Purpose of the Study:

  • To investigate the role of PTEN C-tail phosphorylation in tumorigenesis.
  • To determine how specific phosphorylation events on the PTEN C-tail influence its tumor-suppressive functions.

Main Methods:

  • Utilized mouse models with specific C-tail mutations (deletions, nonphosphorylatable, and phosphomimetic variants).
  • Analyzed PTEN levels, AKT activity, and tumorigenic potential in these mouse strains.
  • Examined the impact of S380 phosphorylation dynamics on PTEN stability and PI3K-AKT inhibition.

Main Results:

  • Deletion of C-tail sites (S370, S380, T382, T383) led to low PTEN and hyperactive AKT but did not promote tumors.
  • Phosphorylation dynamics at S380 are crucial for PTEN stability and PI3K-AKT pathway inhibition.
  • A phosphomimetic S380 variant promoted prostate cancer growth via nuclear beta-catenin accumulation, while a nonphosphorylatable S380 variant was not tumorigenic.

Conclusions:

  • PTEN C-tail hyperphosphorylation can paradoxically create an oncogenic form of PTEN.
  • Dynamic phosphorylation of the PTEN C-tail, particularly at S380, is essential for its tumor suppressor activity.
  • PTEN C-tail hyperphosphorylation represents a potential therapeutic target for cancer treatment.

TASK GOAL
Copy out the entire summary of the PTEN C-tail phosphorylation study above, word for word.

PROVIDED INFORMATION
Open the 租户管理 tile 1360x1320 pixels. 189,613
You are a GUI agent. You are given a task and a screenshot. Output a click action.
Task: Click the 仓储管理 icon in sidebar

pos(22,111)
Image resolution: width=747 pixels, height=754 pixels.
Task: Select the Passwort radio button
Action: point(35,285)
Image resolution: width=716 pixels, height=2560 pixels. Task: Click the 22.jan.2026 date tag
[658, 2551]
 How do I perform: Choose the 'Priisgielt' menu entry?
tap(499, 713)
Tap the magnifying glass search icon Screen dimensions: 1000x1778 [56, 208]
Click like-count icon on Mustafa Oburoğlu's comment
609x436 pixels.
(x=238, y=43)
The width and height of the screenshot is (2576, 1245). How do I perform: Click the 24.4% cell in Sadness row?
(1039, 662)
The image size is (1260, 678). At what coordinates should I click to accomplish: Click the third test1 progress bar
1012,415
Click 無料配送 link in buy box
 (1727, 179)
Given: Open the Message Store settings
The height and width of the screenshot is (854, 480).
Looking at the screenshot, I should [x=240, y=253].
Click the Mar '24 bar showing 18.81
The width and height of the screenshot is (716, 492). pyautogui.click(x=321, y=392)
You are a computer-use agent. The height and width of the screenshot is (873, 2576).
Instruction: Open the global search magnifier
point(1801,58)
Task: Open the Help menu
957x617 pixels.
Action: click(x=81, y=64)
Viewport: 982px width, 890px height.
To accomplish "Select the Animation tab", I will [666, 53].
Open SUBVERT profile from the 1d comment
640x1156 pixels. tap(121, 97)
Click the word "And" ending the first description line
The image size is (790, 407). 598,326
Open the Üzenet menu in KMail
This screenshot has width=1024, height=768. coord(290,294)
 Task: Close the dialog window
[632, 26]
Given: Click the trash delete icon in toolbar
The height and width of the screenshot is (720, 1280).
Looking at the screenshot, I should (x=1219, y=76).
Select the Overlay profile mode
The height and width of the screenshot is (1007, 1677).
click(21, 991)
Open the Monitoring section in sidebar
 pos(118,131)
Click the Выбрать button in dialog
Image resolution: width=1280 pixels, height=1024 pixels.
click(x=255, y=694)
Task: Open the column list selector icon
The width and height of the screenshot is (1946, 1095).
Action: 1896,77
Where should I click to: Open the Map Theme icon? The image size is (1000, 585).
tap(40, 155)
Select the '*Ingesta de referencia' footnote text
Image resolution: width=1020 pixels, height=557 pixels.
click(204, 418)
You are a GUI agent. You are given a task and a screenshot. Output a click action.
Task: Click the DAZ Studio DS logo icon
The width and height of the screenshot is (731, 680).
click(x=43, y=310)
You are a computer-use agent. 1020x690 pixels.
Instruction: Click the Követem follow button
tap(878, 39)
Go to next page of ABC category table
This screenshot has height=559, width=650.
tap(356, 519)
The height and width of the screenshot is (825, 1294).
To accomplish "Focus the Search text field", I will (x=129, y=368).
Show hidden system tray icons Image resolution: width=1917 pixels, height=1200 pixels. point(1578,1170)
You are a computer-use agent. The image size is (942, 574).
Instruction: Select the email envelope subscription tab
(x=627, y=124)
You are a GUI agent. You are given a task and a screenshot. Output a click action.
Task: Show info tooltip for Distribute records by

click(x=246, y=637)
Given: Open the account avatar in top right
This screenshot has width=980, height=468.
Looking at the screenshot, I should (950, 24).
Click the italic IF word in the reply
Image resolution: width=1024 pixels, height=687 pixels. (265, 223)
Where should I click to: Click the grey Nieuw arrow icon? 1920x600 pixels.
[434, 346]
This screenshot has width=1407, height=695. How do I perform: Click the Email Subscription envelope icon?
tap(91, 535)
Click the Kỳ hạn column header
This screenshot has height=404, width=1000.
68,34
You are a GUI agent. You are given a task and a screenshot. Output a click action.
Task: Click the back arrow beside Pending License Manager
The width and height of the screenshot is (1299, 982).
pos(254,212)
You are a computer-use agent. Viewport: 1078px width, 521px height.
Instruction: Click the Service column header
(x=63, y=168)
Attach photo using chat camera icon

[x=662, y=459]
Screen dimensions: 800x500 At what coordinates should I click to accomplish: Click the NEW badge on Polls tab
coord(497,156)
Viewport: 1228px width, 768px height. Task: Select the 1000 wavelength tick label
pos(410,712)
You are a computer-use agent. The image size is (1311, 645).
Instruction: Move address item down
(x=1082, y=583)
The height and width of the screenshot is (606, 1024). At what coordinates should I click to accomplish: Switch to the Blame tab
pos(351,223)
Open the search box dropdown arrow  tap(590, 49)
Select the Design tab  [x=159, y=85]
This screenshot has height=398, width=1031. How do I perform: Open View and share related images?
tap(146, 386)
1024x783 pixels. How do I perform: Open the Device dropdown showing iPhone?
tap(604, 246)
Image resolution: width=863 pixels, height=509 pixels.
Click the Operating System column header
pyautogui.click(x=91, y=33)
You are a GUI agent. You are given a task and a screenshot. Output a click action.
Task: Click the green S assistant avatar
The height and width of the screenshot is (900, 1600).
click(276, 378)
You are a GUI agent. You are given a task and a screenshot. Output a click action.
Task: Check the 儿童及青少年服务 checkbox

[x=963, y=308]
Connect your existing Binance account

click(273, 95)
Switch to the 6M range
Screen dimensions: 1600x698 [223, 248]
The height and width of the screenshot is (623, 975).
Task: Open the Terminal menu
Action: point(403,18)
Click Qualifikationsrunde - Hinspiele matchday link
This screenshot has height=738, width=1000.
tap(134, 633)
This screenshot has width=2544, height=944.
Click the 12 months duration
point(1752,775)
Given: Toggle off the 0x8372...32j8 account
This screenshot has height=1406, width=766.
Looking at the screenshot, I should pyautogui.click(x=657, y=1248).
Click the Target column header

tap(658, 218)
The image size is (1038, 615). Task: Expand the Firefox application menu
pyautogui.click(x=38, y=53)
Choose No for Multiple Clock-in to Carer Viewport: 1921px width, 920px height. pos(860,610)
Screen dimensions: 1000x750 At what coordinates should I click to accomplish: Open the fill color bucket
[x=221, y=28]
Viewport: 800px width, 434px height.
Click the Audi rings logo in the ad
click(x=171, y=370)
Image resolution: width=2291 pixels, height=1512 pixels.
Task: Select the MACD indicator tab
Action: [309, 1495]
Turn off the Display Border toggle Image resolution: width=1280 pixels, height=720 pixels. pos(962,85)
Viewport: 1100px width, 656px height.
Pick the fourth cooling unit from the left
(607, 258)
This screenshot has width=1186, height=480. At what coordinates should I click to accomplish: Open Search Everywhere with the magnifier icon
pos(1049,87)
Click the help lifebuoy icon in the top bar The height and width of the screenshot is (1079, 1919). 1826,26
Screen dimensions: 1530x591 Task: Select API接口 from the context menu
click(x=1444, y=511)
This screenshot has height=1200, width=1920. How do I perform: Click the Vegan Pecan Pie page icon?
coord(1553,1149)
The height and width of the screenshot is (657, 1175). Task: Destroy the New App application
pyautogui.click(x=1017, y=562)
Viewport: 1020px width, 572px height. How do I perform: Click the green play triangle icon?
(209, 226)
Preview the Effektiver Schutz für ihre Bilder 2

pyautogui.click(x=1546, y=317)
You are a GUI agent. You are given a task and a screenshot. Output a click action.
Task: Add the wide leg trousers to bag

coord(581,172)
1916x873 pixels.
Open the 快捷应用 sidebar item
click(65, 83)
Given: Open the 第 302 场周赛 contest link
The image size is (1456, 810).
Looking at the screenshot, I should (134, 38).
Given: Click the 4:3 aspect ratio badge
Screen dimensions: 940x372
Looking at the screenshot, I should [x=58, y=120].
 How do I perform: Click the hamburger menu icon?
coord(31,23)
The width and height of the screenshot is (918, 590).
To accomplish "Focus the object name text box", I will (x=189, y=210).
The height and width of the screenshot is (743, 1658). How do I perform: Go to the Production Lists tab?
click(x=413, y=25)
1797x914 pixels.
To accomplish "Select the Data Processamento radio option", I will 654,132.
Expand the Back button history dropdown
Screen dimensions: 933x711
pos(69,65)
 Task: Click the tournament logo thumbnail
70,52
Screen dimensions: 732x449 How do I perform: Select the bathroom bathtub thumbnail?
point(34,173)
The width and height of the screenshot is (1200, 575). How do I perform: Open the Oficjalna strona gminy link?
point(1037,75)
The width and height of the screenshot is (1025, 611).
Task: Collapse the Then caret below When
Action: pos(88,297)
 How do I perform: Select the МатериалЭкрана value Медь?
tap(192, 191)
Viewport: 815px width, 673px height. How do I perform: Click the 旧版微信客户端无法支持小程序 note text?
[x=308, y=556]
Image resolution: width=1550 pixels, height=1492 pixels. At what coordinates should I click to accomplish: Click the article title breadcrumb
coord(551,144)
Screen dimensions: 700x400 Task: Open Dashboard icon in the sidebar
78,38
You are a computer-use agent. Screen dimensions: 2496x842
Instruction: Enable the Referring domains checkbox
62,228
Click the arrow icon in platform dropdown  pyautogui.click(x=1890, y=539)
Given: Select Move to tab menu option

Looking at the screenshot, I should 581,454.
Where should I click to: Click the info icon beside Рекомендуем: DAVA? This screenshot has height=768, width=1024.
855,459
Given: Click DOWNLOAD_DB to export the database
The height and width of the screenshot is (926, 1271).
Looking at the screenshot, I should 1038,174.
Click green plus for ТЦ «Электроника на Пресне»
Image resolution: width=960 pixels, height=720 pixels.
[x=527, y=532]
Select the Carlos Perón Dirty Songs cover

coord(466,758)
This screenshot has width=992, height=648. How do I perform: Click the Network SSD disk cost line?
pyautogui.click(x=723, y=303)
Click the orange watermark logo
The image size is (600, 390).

TASK SOLUTION
Purpose of the Study:

  • To investigate the role of PTEN C-tail phosphorylation in tumorigenesis.
  • To determine how specific phosphorylation events on the PTEN C-tail influence its tumor-suppressive functions.

Main Methods:

  • Utilized mouse models with specific C-tail mutations (deletions, nonphosphorylatable, and phosphomimetic variants).
  • Analyzed PTEN levels, AKT activity, and tumorigenic potential in these mouse strains.
  • Examined the impact of S380 phosphorylation dynamics on PTEN stability and PI3K-AKT inhibition.

Main Results:

  • Deletion of C-tail sites (S370, S380, T382, T383) led to low PTEN and hyperactive AKT but did not promote tumors.
  • Phosphorylation dynamics at S380 are crucial for PTEN stability and PI3K-AKT pathway inhibition.
  • A phosphomimetic S380 variant promoted prostate cancer growth via nuclear beta-catenin accumulation, while a nonphosphorylatable S380 variant was not tumorigenic.

Conclusions:

  • PTEN C-tail hyperphosphorylation can paradoxically create an oncogenic form of PTEN.
  • Dynamic phosphorylation of the PTEN C-tail, particularly at S380, is essential for its tumor suppressor activity.
  • PTEN C-tail hyperphosphorylation represents a potential therapeutic target for cancer treatment.